Une fois arrivé à la magistrature suprême, M. Caïd Essebsi s’était aussitôt allégé du poids de son parti et de son programme d’avenir, leur préférant l’euphorie du pouvoir en dépit de ce que stipule la constitution. C’est peut-être la raison pour laquelle il n’est jamais parvenu à contribuer à construire une démocratie stable et parfaitement consolidée qui puisse donner l’exemple inédit, non pas tant d’un changement de régime sans heurt et d’un développement économique qui susciterait une réelle admiration, mais surtout la capacité de s’y adapter.

La survivance d’un leadership paternaliste, autoritaire et vieillissant, a empêché la remise en cause des pouvoirs, de l’idéologie et du fonctionnement traditionnel de l’État, entraînant dans son sillage le déclassement du personnel politique qui est resté coupé des nouvelles réalités économiques et géopolitiques.

Le sens des responsabilités, l’éthique politique, l’esprit critique, l’exigence et la rigueur intellectuelle et morale, qui devaient constituer la combinaison d’une réforme et d’une rupture, et marquer durablement la construction d’une démocratie future, manquent à un personnel politique immature, irresponsable, fanatique ou partisan des vieilles idéologies révolutionnaires, agissant à contresens de l’histoire, dans un pays où l’on voit en plus l’individualisme, la débrouillardise et les incivilités se traduire par une totale remise en cause des valeurs citoyennes, du sens civique et de la poursuite de l’intérêt général.

Durant ses trois années à la tête de l’Etat, la soi-disant transition démocratique s’est perdue dans le sable des sornettes, des bévues, de l’ignorance, du népotisme et du favoritisme.

Pour ce faire, M. Caïd Essebsi s’était dépensé sans modération: favorisant les plus falots, encourageant les plus corrompus, s’entourant de combinards et de personnages sans envergure.

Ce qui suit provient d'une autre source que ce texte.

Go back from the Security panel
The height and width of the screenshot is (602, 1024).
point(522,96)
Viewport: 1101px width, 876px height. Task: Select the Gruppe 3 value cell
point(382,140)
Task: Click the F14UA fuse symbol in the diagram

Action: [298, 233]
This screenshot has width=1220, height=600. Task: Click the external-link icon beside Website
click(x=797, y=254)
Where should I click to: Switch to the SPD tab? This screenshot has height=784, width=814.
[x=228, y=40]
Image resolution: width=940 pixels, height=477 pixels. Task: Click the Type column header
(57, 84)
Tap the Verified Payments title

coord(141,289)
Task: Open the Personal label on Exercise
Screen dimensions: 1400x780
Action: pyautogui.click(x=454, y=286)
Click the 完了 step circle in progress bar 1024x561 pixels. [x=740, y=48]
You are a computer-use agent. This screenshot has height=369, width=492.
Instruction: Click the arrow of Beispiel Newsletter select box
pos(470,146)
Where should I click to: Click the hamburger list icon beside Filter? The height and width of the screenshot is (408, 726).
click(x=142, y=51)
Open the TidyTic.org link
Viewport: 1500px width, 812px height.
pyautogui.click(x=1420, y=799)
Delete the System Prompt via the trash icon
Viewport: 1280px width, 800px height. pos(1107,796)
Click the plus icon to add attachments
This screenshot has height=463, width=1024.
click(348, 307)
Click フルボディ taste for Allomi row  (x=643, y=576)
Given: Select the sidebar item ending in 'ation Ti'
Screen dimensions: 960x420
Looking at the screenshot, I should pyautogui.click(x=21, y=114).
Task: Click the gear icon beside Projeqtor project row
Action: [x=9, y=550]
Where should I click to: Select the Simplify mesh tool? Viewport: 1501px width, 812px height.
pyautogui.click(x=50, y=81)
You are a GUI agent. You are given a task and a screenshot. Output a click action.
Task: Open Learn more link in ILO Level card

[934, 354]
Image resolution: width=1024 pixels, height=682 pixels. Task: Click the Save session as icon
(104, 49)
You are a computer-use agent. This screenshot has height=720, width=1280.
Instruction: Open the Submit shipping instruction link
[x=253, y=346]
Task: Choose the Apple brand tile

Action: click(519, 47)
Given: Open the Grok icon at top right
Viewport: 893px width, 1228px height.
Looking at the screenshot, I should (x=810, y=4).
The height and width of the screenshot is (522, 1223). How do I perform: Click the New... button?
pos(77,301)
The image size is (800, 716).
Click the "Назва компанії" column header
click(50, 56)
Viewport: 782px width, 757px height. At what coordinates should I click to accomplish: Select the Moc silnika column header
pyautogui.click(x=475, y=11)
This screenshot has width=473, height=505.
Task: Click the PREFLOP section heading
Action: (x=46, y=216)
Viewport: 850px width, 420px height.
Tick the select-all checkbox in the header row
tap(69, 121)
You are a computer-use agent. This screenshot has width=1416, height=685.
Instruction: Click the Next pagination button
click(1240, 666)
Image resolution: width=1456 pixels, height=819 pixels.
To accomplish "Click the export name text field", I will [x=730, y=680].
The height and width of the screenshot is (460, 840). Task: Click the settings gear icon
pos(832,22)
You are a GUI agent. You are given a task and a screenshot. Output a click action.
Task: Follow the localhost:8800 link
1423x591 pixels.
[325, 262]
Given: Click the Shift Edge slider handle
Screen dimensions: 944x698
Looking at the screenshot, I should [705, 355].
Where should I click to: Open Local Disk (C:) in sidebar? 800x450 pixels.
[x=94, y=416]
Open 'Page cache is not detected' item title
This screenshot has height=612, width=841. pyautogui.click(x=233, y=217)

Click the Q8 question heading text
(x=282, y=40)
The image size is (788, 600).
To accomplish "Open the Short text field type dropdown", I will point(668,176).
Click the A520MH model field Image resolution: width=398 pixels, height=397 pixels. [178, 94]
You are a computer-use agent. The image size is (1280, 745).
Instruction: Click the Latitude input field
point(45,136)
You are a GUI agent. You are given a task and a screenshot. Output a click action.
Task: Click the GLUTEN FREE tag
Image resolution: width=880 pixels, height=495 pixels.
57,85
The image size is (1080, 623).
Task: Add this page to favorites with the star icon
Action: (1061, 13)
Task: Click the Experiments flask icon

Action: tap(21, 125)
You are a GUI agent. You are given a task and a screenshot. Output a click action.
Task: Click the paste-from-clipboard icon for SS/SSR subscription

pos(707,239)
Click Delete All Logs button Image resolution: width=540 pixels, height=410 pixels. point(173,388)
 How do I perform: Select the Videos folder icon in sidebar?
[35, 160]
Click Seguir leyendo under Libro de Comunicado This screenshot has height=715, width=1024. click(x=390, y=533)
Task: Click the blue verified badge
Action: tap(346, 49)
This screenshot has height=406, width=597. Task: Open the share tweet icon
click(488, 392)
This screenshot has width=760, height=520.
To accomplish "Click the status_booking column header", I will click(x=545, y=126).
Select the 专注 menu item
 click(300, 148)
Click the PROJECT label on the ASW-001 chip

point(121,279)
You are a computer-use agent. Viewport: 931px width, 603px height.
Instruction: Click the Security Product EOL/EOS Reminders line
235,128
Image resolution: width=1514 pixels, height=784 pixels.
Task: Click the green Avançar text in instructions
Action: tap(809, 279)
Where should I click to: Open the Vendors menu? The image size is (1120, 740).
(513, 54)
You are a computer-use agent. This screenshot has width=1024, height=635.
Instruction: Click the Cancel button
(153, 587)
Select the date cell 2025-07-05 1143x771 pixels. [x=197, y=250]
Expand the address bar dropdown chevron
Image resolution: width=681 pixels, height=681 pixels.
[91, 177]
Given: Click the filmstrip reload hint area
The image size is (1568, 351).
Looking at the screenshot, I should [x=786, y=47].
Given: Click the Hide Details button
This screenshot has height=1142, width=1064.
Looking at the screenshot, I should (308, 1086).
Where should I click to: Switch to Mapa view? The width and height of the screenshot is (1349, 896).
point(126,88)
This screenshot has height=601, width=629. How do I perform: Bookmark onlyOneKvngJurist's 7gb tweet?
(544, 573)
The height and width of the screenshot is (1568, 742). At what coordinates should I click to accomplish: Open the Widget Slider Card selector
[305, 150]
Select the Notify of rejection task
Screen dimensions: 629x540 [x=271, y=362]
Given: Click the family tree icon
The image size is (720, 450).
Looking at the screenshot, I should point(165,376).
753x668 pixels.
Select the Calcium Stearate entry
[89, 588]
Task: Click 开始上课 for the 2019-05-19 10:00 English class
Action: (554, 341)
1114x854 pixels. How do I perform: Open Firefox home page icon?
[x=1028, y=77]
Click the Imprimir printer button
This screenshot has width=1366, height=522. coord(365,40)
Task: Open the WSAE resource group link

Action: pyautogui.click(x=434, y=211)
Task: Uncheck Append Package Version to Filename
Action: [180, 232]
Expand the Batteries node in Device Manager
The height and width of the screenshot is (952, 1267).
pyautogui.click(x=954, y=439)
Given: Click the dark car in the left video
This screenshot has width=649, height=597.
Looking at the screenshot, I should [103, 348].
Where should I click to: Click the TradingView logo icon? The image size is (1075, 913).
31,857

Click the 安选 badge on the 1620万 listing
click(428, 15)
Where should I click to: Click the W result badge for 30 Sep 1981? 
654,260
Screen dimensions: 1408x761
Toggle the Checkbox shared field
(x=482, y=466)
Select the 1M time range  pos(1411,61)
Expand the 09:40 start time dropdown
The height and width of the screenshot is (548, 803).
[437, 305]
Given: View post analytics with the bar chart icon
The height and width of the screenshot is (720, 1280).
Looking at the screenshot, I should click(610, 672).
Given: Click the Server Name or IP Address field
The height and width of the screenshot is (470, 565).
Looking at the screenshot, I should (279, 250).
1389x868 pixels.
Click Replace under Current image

Un de ces quatre matins, une fois déshabillé de l’éclat du pouvoir, il ne lui restera plus que les oripeaux d’un mouvement qui a prétendu faire siennes les espoirs d’une frange du peuple torturée par la crainte des islamistes, et à qui il avait promis la liberté, la justice, la croissance et une démocratie pleine et entière.

Une classe politique politique immature, irresponsable, fanatique…

Deux marabouts rattrapés par l’âge

Ainsi perdure un gouvernement politique à bout de souffle, encore manipulé par deux marabouts rattrapés par l’âge autant que par les démons du passé, mais jamais par la sagesse ni le savoir. Devant nous demeure l’inconnu total.

C’est de cela que rend bien compte la malheureuse prestation d’un chef d’Etat que personne n’écoute plus car sans espoir de délivrance prochaine. L’avenir politique est devenu ainsi une transaction infructueuse du rêve avec la réalité.

«On doit, écrivit Chateaubriand, pour bien servir sa patrie, se soumettre aux révolutions que les siècles amènent; et, pour être l’homme de son pays, il faut être l’homme de son temps (…) un homme éminemment raisonnable, éclairé par l’esprit, modéré par le caractère, qui croit, comme Solon, que dans les temps de corruption et de lumière il ne faut pas plier les mœurs au gouvernement, mais former le gouvernement pour les mœurs.»

N’ayant rien produit de neuf, Béji Caïd Essebsi pourra bientôt se livrer à la méditation d’une question essentielle : son incapacité de transgresser une pratique politique telle qu’elle était conçue au XXe siècle et contribuer à bâtir un monde nouveau dont il a, hélas, éternellement repoussé la réalisation.